*Task instructions*: Reproduce the records below exactly, but only between the lines holding "Interfaces (165, 328)" and "For every named target in this 992×2576", inclusive.

*Stored data*:
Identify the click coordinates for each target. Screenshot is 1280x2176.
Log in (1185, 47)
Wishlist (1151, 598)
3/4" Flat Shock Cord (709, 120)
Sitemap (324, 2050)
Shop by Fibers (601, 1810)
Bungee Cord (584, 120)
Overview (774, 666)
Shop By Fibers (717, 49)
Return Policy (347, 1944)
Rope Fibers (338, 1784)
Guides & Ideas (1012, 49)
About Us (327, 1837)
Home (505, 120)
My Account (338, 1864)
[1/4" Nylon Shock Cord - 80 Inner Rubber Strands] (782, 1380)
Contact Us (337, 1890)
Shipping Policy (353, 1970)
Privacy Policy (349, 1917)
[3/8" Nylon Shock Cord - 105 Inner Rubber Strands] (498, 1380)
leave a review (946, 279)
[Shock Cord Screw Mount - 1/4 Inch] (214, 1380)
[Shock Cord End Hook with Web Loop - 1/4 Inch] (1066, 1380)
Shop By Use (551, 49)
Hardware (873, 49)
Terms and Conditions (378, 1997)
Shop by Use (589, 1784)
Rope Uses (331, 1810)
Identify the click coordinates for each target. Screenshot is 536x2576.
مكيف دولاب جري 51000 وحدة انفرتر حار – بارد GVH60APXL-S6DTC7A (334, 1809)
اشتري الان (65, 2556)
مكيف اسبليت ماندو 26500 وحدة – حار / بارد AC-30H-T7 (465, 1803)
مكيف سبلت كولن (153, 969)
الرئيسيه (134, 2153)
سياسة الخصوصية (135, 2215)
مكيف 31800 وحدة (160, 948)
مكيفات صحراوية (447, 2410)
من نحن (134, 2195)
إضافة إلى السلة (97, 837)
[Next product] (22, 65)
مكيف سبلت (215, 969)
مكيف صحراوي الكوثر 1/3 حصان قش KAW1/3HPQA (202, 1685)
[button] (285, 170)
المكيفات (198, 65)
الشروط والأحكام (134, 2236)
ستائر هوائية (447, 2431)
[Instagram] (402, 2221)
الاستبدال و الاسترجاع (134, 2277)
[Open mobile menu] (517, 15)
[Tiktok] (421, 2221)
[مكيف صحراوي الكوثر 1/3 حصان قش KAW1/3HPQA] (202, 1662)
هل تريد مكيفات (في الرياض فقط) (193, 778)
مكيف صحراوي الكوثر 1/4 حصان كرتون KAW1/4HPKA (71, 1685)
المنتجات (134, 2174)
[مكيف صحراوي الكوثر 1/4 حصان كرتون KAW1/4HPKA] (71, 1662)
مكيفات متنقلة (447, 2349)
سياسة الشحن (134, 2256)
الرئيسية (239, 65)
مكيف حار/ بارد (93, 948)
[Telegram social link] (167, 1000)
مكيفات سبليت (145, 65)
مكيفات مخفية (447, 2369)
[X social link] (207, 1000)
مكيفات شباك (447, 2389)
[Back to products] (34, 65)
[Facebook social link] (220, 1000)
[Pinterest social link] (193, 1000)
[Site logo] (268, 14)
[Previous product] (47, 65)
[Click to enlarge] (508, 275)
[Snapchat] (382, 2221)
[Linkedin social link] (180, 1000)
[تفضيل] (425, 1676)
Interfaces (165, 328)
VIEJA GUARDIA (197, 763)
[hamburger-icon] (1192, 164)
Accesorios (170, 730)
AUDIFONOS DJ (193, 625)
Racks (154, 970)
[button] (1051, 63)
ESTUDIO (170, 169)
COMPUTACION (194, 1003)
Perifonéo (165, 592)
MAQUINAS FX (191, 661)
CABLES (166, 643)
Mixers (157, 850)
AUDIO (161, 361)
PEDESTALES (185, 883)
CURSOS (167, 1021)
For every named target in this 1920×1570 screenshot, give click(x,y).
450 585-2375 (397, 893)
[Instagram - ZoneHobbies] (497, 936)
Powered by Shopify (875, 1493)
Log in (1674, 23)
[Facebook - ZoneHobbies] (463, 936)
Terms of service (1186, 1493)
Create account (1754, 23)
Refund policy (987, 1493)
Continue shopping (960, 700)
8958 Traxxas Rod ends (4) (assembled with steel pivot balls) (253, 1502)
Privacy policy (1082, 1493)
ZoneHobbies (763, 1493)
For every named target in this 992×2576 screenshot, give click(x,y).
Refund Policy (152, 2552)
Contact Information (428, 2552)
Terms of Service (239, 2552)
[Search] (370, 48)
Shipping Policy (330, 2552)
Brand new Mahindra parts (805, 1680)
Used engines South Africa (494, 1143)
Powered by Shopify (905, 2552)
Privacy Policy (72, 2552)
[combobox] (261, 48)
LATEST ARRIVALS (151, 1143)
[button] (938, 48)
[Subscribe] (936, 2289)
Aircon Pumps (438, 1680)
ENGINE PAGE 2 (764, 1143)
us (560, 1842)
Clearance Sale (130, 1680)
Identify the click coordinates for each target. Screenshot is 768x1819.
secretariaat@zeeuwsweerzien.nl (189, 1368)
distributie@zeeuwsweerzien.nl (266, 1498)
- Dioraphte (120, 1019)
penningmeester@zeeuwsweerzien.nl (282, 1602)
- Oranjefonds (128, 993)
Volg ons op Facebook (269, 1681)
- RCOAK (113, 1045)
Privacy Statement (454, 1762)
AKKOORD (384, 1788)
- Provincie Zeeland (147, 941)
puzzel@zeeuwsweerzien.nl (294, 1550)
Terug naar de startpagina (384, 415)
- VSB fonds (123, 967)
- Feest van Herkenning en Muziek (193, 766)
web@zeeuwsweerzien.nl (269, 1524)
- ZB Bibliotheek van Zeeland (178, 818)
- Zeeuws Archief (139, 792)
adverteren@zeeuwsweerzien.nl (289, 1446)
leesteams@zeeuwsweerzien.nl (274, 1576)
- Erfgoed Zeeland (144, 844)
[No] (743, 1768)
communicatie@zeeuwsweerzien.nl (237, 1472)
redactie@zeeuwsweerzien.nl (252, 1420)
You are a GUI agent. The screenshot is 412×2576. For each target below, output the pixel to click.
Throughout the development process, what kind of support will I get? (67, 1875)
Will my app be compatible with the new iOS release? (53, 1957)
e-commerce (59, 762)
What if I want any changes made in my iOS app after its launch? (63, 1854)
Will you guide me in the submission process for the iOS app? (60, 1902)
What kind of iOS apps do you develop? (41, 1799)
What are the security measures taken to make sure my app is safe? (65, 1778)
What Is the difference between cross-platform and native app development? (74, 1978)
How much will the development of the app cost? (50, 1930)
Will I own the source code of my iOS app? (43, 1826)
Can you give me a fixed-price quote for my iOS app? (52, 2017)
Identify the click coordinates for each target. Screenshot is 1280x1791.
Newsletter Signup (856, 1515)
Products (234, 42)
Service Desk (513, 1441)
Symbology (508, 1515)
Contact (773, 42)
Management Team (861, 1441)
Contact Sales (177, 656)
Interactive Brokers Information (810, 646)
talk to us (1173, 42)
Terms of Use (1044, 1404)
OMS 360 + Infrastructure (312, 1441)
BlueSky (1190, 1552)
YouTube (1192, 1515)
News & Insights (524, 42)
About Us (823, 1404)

*Task answer*:
Interfaces (165, 328)
VIEJA GUARDIA (197, 763)
[hamburger-icon] (1192, 164)
Accesorios (170, 730)
AUDIFONOS DJ (193, 625)
Racks (154, 970)
[button] (1051, 63)
ESTUDIO (170, 169)
COMPUTACION (194, 1003)
Perifonéo (165, 592)
MAQUINAS FX (191, 661)
CABLES (166, 643)
Mixers (157, 850)
AUDIO (161, 361)
PEDESTALES (185, 883)
CURSOS (167, 1021)
For every named target in this 1920×1570 screenshot, give click(x,y).
450 585-2375 (397, 893)
[Instagram - ZoneHobbies] (497, 936)
Powered by Shopify (875, 1493)
Log in (1674, 23)
[Facebook - ZoneHobbies] (463, 936)
Terms of service (1186, 1493)
Create account (1754, 23)
Refund policy (987, 1493)
Continue shopping (960, 700)
8958 Traxxas Rod ends (4) (assembled with steel pivot balls) (253, 1502)
Privacy policy (1082, 1493)
ZoneHobbies (763, 1493)
For every named target in this 992×2576 screenshot, give click(x,y).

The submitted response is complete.